Mathematical Problems in Engineering
Volume 2009 (2009), Article ID 871902, 16 pages
Research Article

Modeling and Simulations of Collapse Instabilities of Microbeams due to Capillary Forces

Department of Mechanical Engineering, State University of New York at Binghamton, Binghamton, NY 13902, USA

Received 11 November 2008; Revised 4 March 2009; Accepted 7 June 2009

Academic Editor: Oded Gottlieb

Copyright © 2009 Hassen M. Ouakad and Mohammad I. Younis. This is an open access article distributed under the Creative Commons Attribution License, which permits unrestricted use, distribution, and reproduction in any medium, provided the original work is properly cited.


We present modeling and analysis for the static behavior and collapse instabilities of doubly-clamped and cantilever microbeams subjected to capillary forces. These forces can be as a result of a volume of liquid trapped underneath the microbeam during the rinsing and drying process in fabrication. The model considers the microbeam as a continuous medium, the capillary force as a nonlinear function of displacement, and accounts for the mid-plane stretching and geometric nonlinearities. The capillary force is assumed to be distributed over a specific length underneath the microbeam. The Galerkin procedure is used to derive a reduced-order model consisting of a set of nonlinear algebraic and differential equations that describe the microbeams static and dynamic behaviors. We study the collapse instability, which brings the microbeam from its unstuck configuration to touch the substrate and gets stuck in the so-called pinned configuration.
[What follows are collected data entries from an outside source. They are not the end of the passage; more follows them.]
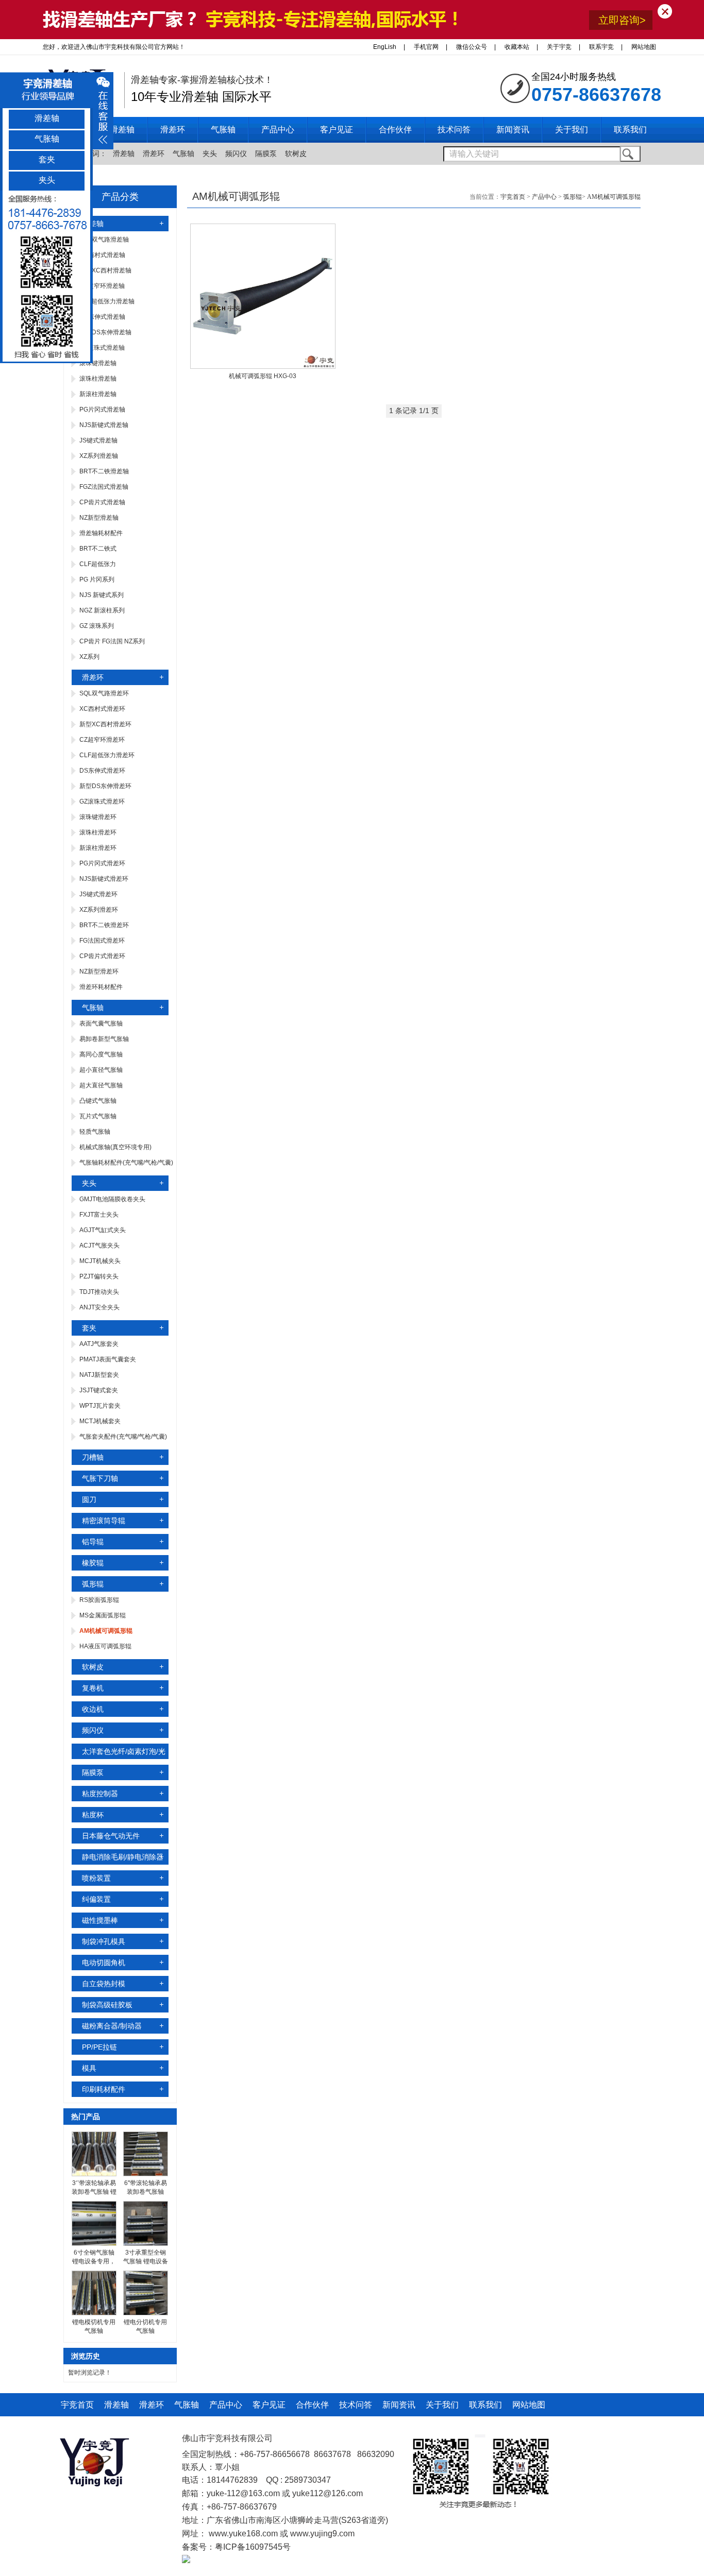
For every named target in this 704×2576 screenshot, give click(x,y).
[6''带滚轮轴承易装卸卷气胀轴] (145, 2174)
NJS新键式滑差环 (103, 878)
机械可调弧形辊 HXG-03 (262, 376)
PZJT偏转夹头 (99, 1276)
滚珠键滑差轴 (97, 363)
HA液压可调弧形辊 (105, 1646)
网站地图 (643, 46)
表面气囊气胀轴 (101, 1023)
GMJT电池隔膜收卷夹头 (112, 1199)
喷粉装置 (96, 1878)
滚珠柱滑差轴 (97, 378)
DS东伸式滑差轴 (102, 316)
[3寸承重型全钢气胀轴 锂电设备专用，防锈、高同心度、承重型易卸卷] (145, 2243)
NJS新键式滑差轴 (103, 425)
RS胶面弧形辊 (99, 1599)
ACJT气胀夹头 (99, 1245)
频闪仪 (236, 153)
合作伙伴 (312, 2404)
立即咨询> (622, 20)
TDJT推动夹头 (99, 1291)
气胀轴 (183, 153)
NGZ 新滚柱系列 (102, 610)
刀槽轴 (93, 1457)
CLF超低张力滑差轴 (107, 301)
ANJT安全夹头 (99, 1307)
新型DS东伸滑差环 (105, 786)
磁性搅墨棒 (100, 1920)
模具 (89, 2068)
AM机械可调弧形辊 (614, 196)
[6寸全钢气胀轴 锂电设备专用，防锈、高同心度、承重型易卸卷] (94, 2243)
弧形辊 (93, 1584)
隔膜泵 (266, 153)
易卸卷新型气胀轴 (104, 1039)
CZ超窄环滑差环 (102, 739)
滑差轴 (124, 153)
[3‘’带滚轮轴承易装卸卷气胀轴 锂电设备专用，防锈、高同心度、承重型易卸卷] (94, 2174)
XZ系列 (89, 656)
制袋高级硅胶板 (107, 2005)
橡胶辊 (93, 1563)
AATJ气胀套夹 (99, 1343)
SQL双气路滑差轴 (104, 239)
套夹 (89, 1328)
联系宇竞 (601, 46)
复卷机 (93, 1688)
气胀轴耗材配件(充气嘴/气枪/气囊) (126, 1162)
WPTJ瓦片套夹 (100, 1405)
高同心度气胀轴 (101, 1054)
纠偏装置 (96, 1899)
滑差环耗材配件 (101, 987)
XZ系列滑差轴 (98, 455)
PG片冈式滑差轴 (102, 409)
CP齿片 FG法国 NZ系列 (112, 641)
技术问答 (355, 2404)
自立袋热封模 (103, 1984)
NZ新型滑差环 (99, 971)
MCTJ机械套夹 (100, 1421)
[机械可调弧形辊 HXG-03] (263, 366)
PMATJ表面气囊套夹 (107, 1359)
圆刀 (89, 1499)
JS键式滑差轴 (98, 440)
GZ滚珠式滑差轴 (102, 347)
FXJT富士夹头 (99, 1214)
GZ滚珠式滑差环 (102, 801)
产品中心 (544, 196)
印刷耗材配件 (103, 2089)
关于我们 (442, 2404)
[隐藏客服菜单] (46, 277)
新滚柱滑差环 (97, 847)
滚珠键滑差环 (97, 817)
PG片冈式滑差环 (102, 863)
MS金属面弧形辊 (102, 1615)
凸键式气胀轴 (97, 1100)
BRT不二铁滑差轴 (104, 471)
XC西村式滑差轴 (102, 255)
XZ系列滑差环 (98, 909)
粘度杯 (93, 1815)
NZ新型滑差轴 (99, 517)
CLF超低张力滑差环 (107, 755)
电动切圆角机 (103, 1962)
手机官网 (426, 46)
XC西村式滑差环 (102, 708)
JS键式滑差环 (98, 894)
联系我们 (485, 2404)
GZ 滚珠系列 (96, 625)
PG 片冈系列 (96, 579)
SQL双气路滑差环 (104, 693)
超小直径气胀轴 (101, 1069)
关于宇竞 (559, 46)
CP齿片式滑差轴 (102, 502)
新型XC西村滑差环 (105, 724)
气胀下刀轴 (100, 1478)
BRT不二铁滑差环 (104, 925)
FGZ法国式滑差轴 (103, 486)
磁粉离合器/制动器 (112, 2026)
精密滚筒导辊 (103, 1520)
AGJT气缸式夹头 (102, 1230)
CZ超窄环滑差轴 (102, 285)
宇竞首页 (512, 196)
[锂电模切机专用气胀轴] (94, 2313)
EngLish (384, 46)
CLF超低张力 (97, 564)
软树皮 (296, 153)
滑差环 (153, 153)
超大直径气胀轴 (101, 1085)
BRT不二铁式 (97, 548)
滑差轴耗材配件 (101, 533)
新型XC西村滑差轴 (105, 270)
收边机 (93, 1709)
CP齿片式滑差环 (102, 956)
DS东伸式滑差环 (102, 770)
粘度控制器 (100, 1793)
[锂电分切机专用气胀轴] (145, 2313)
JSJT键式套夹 (98, 1390)
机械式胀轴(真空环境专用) (115, 1147)
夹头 (210, 153)
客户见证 (269, 2404)
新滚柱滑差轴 (97, 394)
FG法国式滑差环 (102, 940)
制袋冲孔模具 (103, 1941)
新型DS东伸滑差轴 (105, 332)
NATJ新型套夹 (99, 1374)
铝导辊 (93, 1542)
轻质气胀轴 (94, 1131)
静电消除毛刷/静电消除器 (122, 1857)
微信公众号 (471, 46)
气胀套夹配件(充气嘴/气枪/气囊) (123, 1436)
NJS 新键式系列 (101, 595)
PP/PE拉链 (99, 2047)
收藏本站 (517, 46)
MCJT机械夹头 (100, 1261)
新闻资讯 (398, 2404)
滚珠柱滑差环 (97, 832)
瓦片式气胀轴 (97, 1116)
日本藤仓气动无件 (111, 1836)
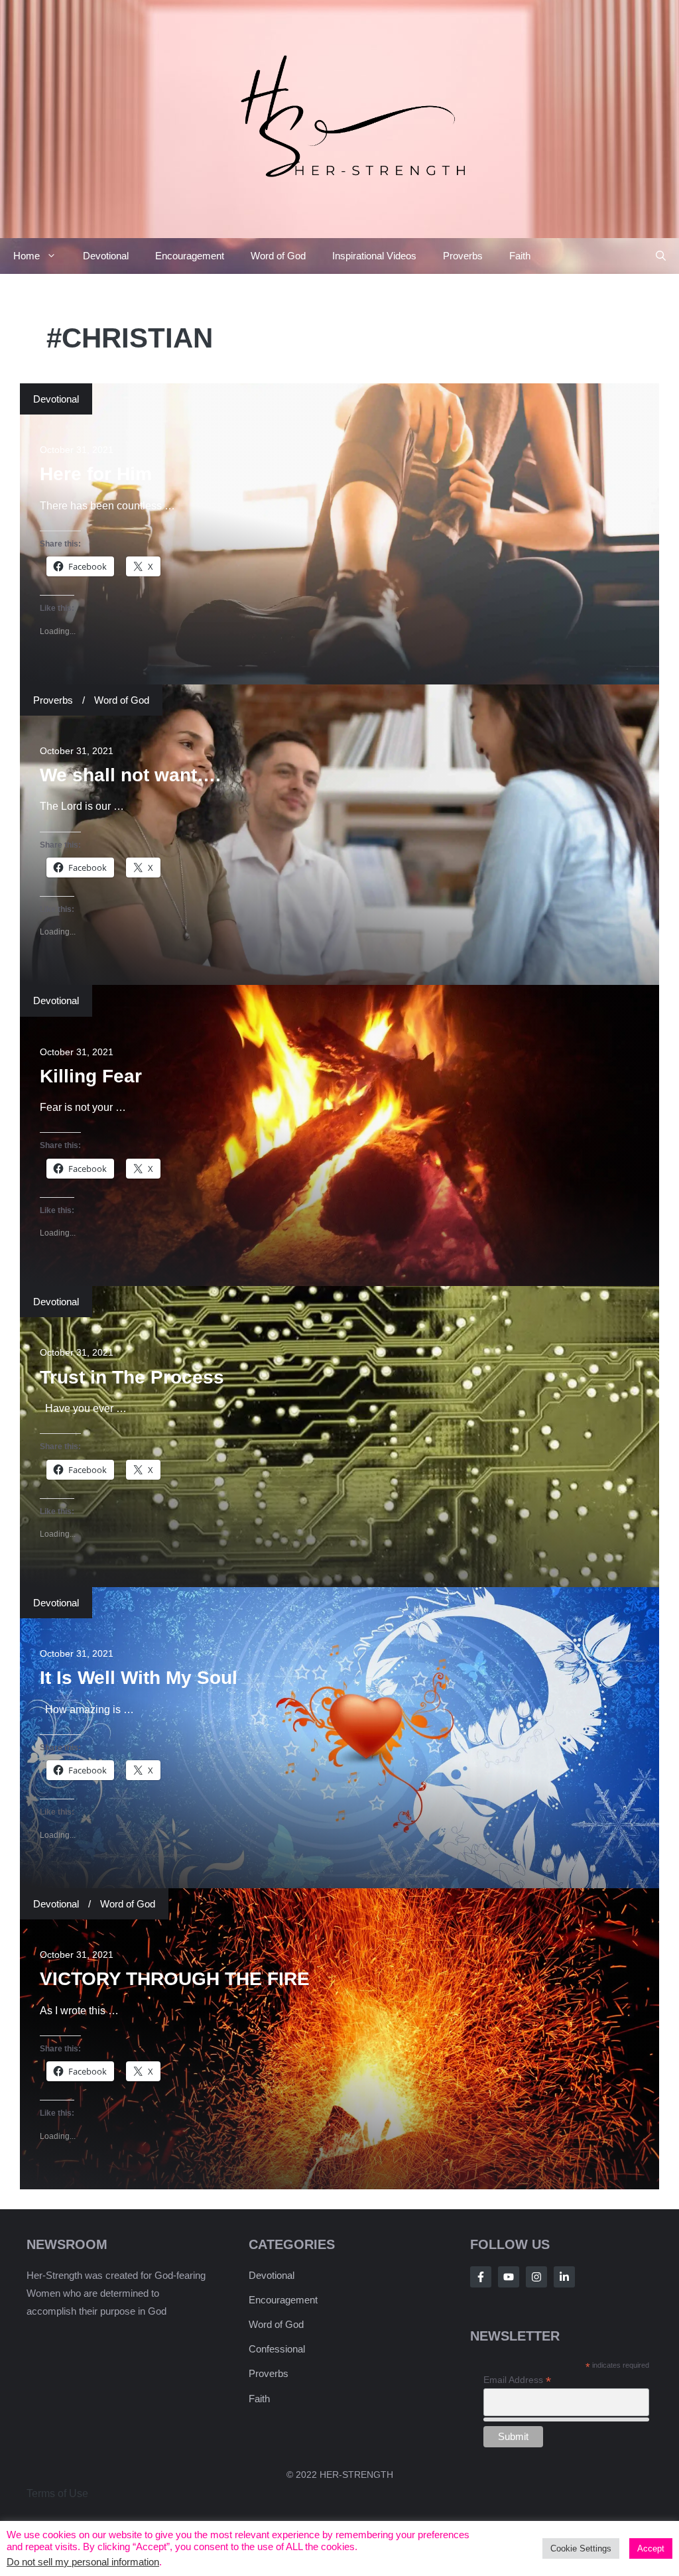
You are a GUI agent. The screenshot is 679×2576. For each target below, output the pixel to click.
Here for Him (96, 474)
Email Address (517, 2380)
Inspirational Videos (374, 255)
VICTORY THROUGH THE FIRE (175, 1978)
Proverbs (463, 255)
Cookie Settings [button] (580, 2548)
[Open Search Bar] (661, 256)
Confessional (277, 2348)
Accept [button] (650, 2548)
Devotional (106, 255)
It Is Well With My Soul (138, 1677)
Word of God (278, 255)
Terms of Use (57, 2493)
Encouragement (189, 255)
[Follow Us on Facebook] (480, 2276)
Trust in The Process (132, 1377)
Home (26, 255)
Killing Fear (91, 1076)
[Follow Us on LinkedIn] (564, 2276)
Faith (519, 255)
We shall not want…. (130, 775)
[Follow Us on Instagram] (536, 2276)
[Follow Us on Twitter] (508, 2276)
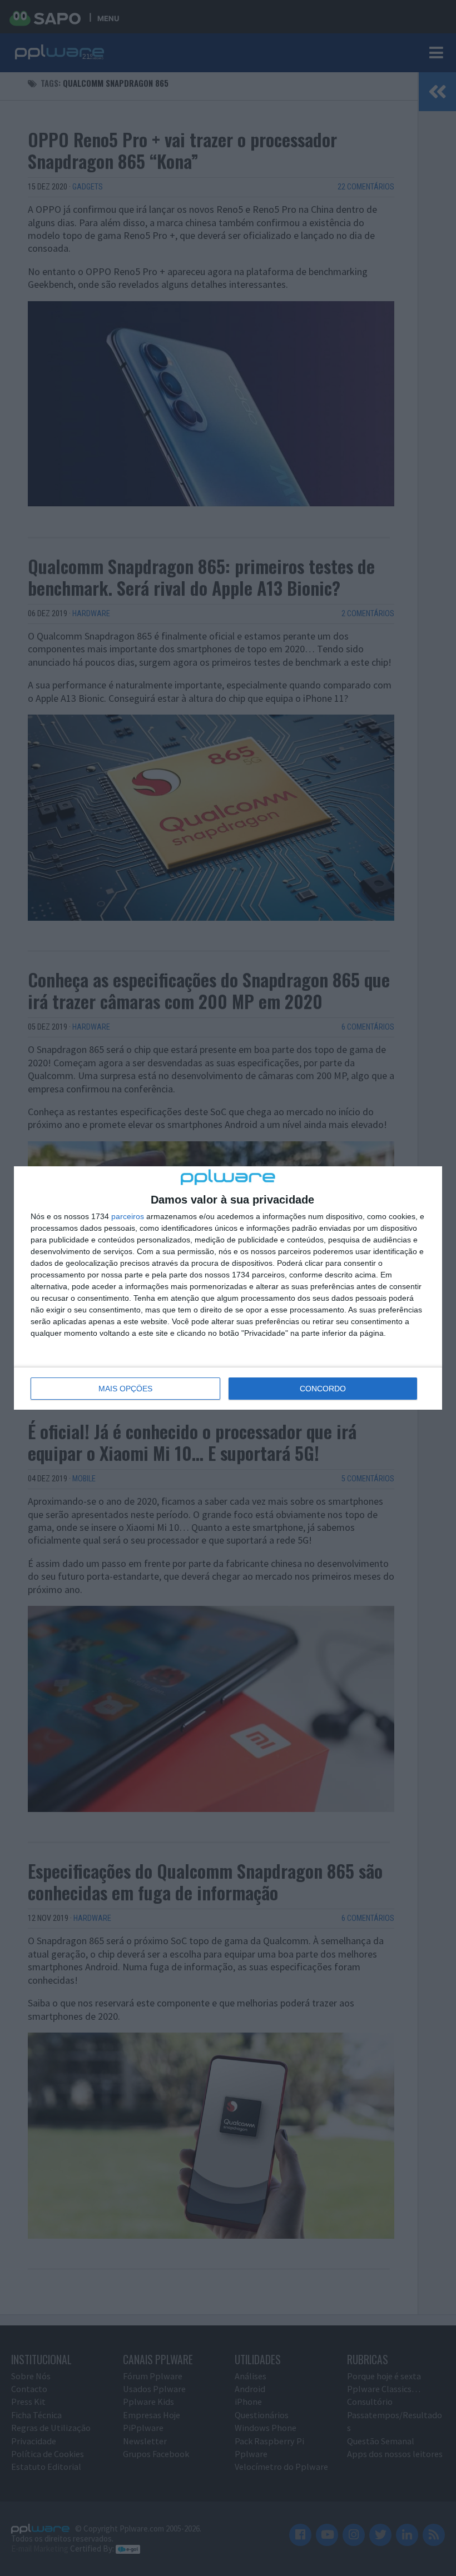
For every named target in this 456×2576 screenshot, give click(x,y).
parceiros (127, 1216)
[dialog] (228, 1288)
We calculate the pull-in length that distinguishes the free from the pinned configurations as a function of the beam thickness and gap width for both microbeams. Comparisons are made with analytical results reported in the literature based on the Ritz method for linear and nonlinear beam models. The instability problem, which brings the microbeam from a pinned to adhered configuration is also investigated. For this case, we use a shooting technique to solve the boundary-value problem governing the deflection of the microbeams. The critical microbeam length for this second instability is also calculated.